If you want QAT training to be much faster, you can make the following changes:
First, parallelize calculate_qparams for the PerChannel observers. Making the following change improved performance when calibrating (with observers enabled) by ~9x
def calculate_qparams(self):
min_val, max_val = self.min_vals, self.max_vals
if max_val is None or min_val is None:
warnings.warn(
"must run observer before calling calculate_qparams.\
Returning default scale and zero point "
)
return torch.tensor([1.0]), torch.tensor([0])
assert torch.all(min_val <= max_val), "min {} should be less than max {}".format(
min_val, max_val
)
if self.dtype == torch.qint8:
if self.reduce_range:
qmin, qmax = -64, 63
else:
qmin, qmax = -128, 127
else:
if self.reduce_range:
qmin, qmax = 0, 127
else:
qmin, qmax = 0, 255
min_val = torch.clamp(min_val, max=0.0)
max_val = torch.clamp(max_val, min=0.0)
# The check of max_val == min_val is removed -- in that case, I prefer taking scale = eps than 1.
if self.qscheme == torch.per_tensor_symmetric or self.qscheme == torch.per_channel_symmetric:
max_val = torch.max(-min_val, max_val)
scale = max_val / ((qmax - qmin) / 2)
scale = torch.clamp(scale, min=self.eps)
zero_point = torch.ones_like(scale) * math.ceil((qmin + qmax) / 2)
else:
scale = (max_val - min_val) / float(qmax - qmin)
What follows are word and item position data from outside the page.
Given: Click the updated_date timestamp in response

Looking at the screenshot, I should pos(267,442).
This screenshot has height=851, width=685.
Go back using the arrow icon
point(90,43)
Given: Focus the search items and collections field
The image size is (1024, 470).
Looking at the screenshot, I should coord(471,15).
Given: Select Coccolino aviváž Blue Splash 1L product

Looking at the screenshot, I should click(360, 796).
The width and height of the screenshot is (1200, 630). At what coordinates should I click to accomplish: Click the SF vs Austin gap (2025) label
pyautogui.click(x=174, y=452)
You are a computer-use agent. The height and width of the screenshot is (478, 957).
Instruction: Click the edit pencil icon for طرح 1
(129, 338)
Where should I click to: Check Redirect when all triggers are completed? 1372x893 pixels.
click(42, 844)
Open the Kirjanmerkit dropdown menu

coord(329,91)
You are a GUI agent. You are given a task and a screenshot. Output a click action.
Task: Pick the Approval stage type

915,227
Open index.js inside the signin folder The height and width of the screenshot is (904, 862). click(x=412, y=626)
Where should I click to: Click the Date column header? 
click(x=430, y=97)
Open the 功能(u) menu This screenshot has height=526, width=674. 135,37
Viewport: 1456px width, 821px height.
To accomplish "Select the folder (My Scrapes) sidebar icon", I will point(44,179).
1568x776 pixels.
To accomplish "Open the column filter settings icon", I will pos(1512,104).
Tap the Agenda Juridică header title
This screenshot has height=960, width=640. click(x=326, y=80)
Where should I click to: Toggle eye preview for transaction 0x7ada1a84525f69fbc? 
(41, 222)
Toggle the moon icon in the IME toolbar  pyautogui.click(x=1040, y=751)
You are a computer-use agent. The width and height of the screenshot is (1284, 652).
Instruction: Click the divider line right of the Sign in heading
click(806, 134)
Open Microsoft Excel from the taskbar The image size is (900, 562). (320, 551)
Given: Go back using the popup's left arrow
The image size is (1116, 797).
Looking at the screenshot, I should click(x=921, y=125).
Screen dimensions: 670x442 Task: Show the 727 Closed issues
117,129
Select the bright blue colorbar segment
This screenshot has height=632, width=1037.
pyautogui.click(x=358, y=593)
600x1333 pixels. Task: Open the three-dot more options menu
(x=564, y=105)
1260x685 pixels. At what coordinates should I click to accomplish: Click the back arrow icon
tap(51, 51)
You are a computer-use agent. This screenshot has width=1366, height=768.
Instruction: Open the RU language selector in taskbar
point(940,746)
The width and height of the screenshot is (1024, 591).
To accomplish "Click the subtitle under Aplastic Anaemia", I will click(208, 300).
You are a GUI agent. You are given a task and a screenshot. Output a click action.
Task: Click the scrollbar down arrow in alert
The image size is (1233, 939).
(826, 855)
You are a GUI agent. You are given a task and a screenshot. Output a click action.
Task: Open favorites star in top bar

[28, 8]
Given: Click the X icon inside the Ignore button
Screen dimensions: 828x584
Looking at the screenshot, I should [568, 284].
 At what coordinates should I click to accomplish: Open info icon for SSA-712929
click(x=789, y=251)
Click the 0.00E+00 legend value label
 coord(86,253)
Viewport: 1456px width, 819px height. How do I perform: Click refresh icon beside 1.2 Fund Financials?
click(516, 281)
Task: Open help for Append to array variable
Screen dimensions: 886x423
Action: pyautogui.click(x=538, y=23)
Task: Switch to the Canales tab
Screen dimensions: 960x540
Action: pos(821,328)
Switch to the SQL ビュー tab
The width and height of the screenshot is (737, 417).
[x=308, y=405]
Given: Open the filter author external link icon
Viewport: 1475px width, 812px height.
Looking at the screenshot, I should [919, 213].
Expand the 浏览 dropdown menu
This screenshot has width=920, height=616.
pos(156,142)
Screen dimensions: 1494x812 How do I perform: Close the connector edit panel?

scale = torch.clamp(scale, min=self.eps)
zero_point = qmin - torch.round(min_val / scale)
zero_point = torch.clamp(zero_point, min=qmin, max=qmax)
zero_point = zero_point.long()
# Note: this code keeps scale, zero_point on GPU. Only use this if you parallelize the
# implementation in fake quantize instead of using fake_quantize_per_channel_affine
# by following the next code block. Otherwise CPU is faster
# return scale.cpu(), zero_point.cpu()
return scale, zero_point
Second, use a parallelized version of fake quantization per channel (the C++ implementation of the operation iterates over every channel, which is slow). We can do this by changing FakeQuantize’s forward method to be the following. Note that you get almost identical results to the previous code, but values of weights that are close to a rounding boundary when quantizing (e.g. 67.5000) may be quantized to the other bin. Adding this decreases inference time by a factor of 2, and decreases calibration time by a factor of 1.5. Once making these two changes, inference time with the quantized model is the same as inference time with the baseline model.
def forward(self, X):
if self.observer_enabled:
self.observer(X.detach())
self.scale, self.zero_point = self.calculate_qparams()
if self.fake_quant_enabled:
if self.qscheme == torch.per_channel_symmetric or self.qscheme == torch.per_channel_affine:
new_shape = [1] * len(X.shape)
new_shape[self.ch_axis] = -1
self.scale = self.scale.view(new_shape)
self.zero_point = self.zero_point.view(new_shape)
X = X / self.scale + self.zero_point
X = torch.fake_quantize_per_tensor_affine(X, float(1.0),
int(0), self.quant_min,
self.quant_max)
X = (X - self.zero_point) * self.scale
else:
X = torch.fake_quantize_per_tensor_affine(X, float(self.scale),
int(self.zero_point), self.quant_min,
self.quant_max)
return X